Buscando ayuda psicológica profesional
Nadal fue entrenado por su tío Toni desde los tres años, con un enfoque de disciplina estricta pero cariñosa.
El propio Toni describió cómo, de niño, le negaba agua a Nadal durante la primera hora de los entrenamientos, «para que aprendiera a sufrir un poco», así como también cómo animaba a su sobrino a seguir jugando durante un torneo cuando era niño, después de que se hubiera roto un dedo.
«Gané el torneo, pero tuve que llevar una escayola durante un mes», dice Nadal.
Al describir la mentalidad del competidor, el fisioterapeuta Rafael Maymo dice: «Creo que le gusta sufrir, con la intención de superar ese sufrimiento».
Sin embargo, en un momento dado, la presión sobre Nadal provocó un comportamiento tan compulsivo que tuvo que buscar ayuda psicológica profesional.
«Si no tenía una botella de agua en la mano, no podía tragar y me ahogaba con mi propia saliva», explicó.
«Sabía que era ansiedad, pero no encontraba una solución. Intentaba convencerme de que las cosas estaban mejorando, pero la verdad es que no podía.»
«Tuve que ir al psiquiatra. Me dijo que probablemente se debía a todos estos años de alta exigencia y a vivir constantemente con una sensación de estrés.»

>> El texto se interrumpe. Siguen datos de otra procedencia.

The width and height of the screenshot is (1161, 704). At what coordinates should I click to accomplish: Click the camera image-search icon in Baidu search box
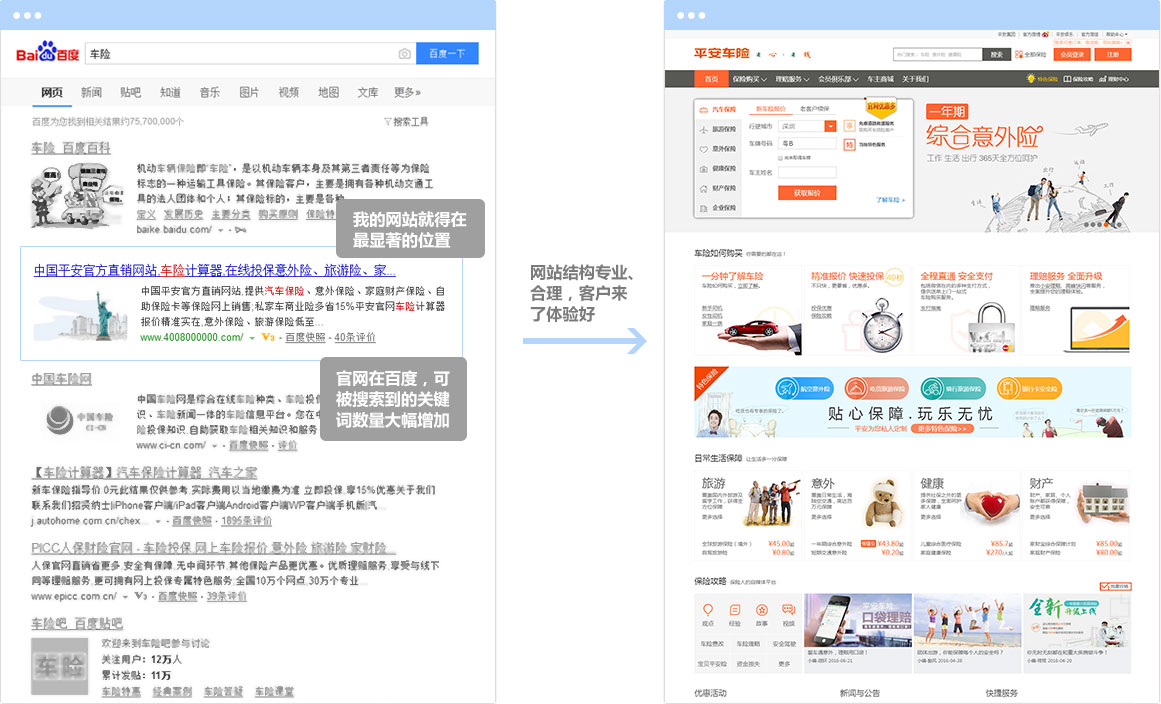coord(404,54)
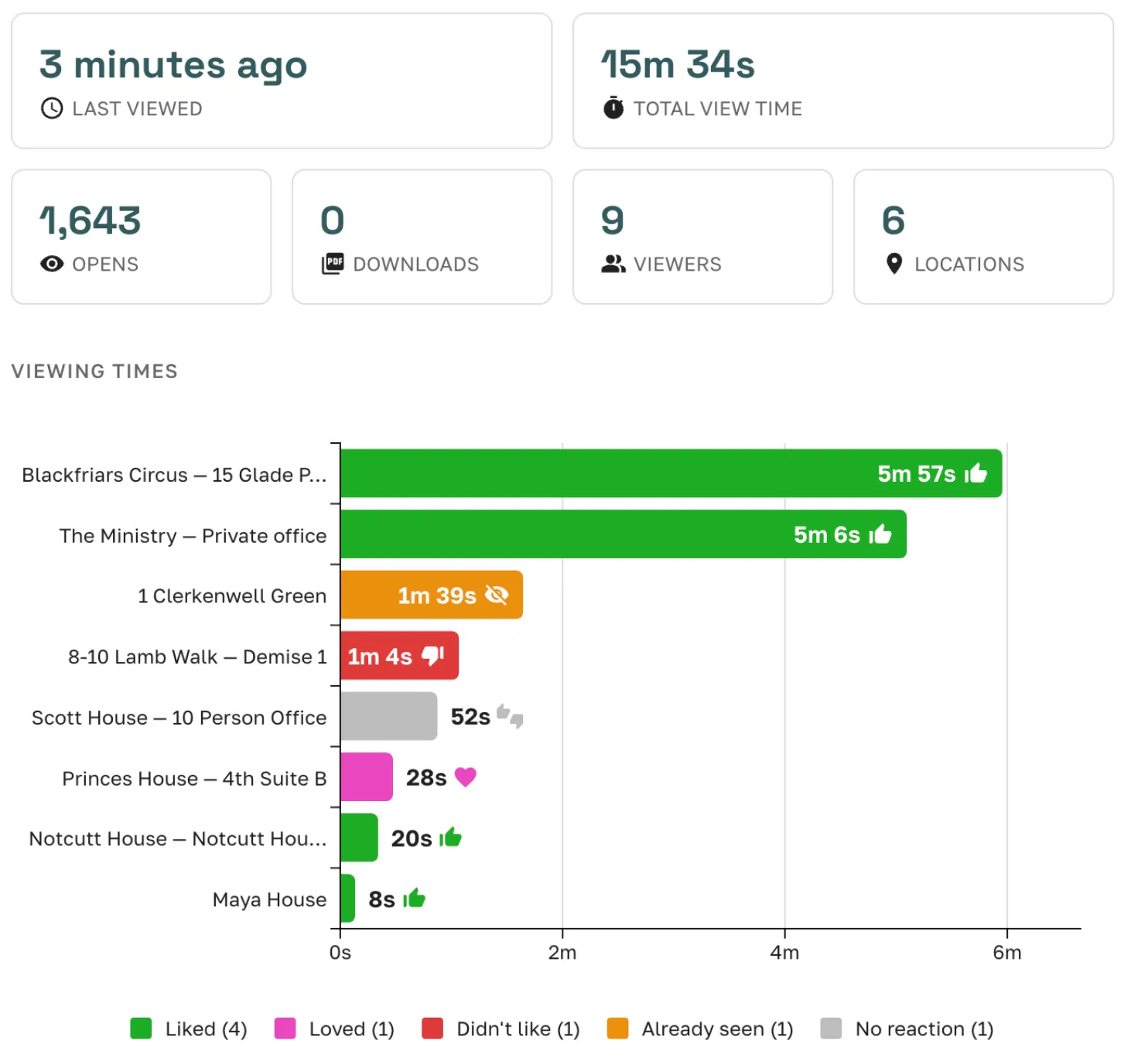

Ese proceso le llevó a incorporar al ex número uno del mundo español, Carlos Moya, a su cuerpo técnico en diciembre de 2016 , lo que finalmente contribuyó a que Toni se marchara.
«La relación con Toni a nivel profesional no era mala, pero quizás necesitaba que mi mente escuchara un mensaje diferente», explicó Nadal.
Entre 2017 y su retirada en 2024, el español ganó otros ocho títulos de Grand Slam.
«Viví los últimos años de mi carrera con una mayor sensación de libertad», dijo.